When a line in the entries below contains the word "link", copy that line.

----

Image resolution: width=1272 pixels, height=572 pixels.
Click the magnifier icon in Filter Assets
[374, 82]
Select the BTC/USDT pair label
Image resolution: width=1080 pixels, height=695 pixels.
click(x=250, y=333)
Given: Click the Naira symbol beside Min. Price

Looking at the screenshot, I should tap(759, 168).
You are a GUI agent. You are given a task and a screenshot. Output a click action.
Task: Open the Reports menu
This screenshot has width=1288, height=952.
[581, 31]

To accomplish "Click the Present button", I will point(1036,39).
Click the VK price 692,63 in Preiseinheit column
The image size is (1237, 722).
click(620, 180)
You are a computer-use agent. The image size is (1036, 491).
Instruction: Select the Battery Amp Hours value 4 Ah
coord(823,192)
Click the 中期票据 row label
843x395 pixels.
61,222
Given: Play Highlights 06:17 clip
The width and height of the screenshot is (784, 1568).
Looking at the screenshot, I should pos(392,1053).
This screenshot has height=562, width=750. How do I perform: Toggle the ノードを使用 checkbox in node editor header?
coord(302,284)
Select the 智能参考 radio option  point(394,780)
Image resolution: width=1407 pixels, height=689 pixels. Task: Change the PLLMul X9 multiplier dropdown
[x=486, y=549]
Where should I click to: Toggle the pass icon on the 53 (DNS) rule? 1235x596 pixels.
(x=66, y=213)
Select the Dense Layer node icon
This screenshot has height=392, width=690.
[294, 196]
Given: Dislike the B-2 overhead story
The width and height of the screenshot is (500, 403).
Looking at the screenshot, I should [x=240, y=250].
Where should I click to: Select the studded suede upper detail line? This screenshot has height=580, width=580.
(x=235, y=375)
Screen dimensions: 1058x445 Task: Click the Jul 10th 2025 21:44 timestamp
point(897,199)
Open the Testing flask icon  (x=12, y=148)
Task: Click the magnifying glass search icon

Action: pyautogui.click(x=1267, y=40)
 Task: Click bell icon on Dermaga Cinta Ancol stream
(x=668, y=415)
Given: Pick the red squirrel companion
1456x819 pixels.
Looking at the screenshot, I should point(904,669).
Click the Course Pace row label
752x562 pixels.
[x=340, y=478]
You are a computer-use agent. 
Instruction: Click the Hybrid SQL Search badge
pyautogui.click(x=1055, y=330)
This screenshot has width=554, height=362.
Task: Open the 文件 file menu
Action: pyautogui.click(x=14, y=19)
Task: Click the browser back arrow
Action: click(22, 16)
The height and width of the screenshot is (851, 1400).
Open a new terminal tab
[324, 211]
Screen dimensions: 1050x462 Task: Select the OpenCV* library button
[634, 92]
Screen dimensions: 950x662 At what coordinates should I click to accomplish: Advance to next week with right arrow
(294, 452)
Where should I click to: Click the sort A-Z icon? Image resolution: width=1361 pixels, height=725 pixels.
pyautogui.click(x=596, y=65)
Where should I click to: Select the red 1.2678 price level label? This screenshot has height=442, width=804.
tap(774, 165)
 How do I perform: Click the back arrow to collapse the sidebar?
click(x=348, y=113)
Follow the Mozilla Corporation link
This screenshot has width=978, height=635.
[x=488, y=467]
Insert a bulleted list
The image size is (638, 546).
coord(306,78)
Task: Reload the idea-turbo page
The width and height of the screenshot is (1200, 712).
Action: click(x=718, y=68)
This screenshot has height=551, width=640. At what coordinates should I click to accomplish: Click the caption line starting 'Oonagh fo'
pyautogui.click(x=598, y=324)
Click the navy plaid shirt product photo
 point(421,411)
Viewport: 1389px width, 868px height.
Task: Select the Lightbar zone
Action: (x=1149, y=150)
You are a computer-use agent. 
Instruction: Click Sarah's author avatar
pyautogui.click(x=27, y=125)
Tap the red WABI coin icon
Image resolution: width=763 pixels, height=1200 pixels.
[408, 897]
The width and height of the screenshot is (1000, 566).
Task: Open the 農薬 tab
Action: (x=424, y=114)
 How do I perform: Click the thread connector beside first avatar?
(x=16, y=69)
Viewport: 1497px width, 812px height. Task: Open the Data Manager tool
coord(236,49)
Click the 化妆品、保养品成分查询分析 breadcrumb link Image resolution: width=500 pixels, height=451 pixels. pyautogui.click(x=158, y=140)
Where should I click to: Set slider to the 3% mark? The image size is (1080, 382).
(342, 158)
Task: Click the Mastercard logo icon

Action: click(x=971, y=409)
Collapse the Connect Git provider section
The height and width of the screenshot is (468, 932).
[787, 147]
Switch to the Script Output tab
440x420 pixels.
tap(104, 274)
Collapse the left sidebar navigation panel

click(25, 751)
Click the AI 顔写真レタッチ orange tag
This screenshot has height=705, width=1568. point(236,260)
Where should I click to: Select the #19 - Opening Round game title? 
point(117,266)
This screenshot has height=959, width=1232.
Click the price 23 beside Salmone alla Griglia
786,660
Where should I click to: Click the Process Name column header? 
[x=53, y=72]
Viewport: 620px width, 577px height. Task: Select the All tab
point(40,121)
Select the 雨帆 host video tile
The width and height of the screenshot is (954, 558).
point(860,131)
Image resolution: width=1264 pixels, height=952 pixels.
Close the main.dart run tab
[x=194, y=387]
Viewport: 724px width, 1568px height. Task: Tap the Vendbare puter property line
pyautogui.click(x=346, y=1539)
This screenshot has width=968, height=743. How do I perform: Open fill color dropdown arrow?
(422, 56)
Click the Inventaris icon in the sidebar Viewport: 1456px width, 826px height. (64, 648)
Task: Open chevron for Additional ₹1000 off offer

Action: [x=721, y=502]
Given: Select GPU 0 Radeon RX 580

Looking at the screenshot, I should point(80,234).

----

SOLUTION TO THE PROBLEM:
Follow the Mozilla Corporation link
Click the 化妆品、保养品成分查询分析 breadcrumb link Image resolution: width=500 pixels, height=451 pixels. pyautogui.click(x=158, y=140)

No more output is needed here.